Any help will be appreciated! Thanks.
Interesting question +1.
I think the following should fulfil your requirements. I've written it as an example sub-routine and broken down each step so it is obvious what I'm doing. It should be straightforward to condense it into a function from here.
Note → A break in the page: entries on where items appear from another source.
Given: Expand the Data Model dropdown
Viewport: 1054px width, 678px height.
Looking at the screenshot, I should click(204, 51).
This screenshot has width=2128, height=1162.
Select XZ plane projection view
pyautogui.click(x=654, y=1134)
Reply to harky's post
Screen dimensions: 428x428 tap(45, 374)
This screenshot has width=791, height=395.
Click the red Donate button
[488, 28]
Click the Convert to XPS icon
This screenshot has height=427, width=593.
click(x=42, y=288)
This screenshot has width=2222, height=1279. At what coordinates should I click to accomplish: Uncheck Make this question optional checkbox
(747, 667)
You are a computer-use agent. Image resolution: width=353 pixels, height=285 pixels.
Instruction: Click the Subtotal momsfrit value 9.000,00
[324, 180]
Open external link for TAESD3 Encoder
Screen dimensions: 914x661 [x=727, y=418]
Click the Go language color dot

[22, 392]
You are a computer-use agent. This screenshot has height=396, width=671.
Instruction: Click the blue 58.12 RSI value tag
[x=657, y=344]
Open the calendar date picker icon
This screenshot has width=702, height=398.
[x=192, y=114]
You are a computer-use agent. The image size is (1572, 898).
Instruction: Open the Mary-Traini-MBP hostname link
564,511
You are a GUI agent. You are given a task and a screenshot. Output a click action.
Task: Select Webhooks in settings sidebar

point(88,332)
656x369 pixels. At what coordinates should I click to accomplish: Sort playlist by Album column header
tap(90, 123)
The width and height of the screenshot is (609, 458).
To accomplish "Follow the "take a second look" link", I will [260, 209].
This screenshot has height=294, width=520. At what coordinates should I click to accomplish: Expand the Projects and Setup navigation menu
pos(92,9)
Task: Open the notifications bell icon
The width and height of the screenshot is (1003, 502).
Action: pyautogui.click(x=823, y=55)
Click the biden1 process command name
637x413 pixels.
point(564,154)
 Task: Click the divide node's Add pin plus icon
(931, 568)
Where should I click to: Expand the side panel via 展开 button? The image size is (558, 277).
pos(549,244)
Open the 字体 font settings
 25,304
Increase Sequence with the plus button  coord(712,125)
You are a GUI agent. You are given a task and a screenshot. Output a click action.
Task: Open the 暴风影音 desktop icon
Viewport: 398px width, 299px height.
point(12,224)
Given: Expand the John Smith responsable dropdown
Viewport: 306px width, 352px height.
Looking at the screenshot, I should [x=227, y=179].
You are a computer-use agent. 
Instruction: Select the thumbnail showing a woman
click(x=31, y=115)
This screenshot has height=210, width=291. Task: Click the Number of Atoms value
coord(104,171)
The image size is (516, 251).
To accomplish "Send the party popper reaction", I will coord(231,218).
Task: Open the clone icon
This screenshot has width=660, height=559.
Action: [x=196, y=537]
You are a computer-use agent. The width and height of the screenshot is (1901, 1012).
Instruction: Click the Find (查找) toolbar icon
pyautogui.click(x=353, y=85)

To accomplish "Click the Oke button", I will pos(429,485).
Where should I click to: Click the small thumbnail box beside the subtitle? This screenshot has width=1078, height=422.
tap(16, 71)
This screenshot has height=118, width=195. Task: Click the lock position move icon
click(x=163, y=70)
Note, there is probably also a clever way to do this with a single regular expression, but I'm not very good with regular expressions :-) I doubt a regular expression based solution will run much faster than what I've provided (but am happy to be proven wrong).
%# Your example string
Str1 ='WOW ! my ~Code~ Works !!';
%# Convert case to lower
Str1 = lower(Str1);
%# Convert to ascii
Str1 = double(Str1);
%# Find an index of all locations after spaces
I1 = logical([0, (Str1(1:end-1) == 32)]);
%# Eliminate locations that don't contain lower-case characters
I1 = logical(I1 .* ((Str1 >= 97) & (Str1 <= 122)));
%# Check manually if the first location contains a lower-case character
if Str1(1) >= 97 && Str1(1) <= 122; I1(1) = true; end;
%# Adjust all appropriate characters in ascii form
Str1(I1) = Str1(I1) - 32;
%# Convert result back to a string
Str1 = char(Str1);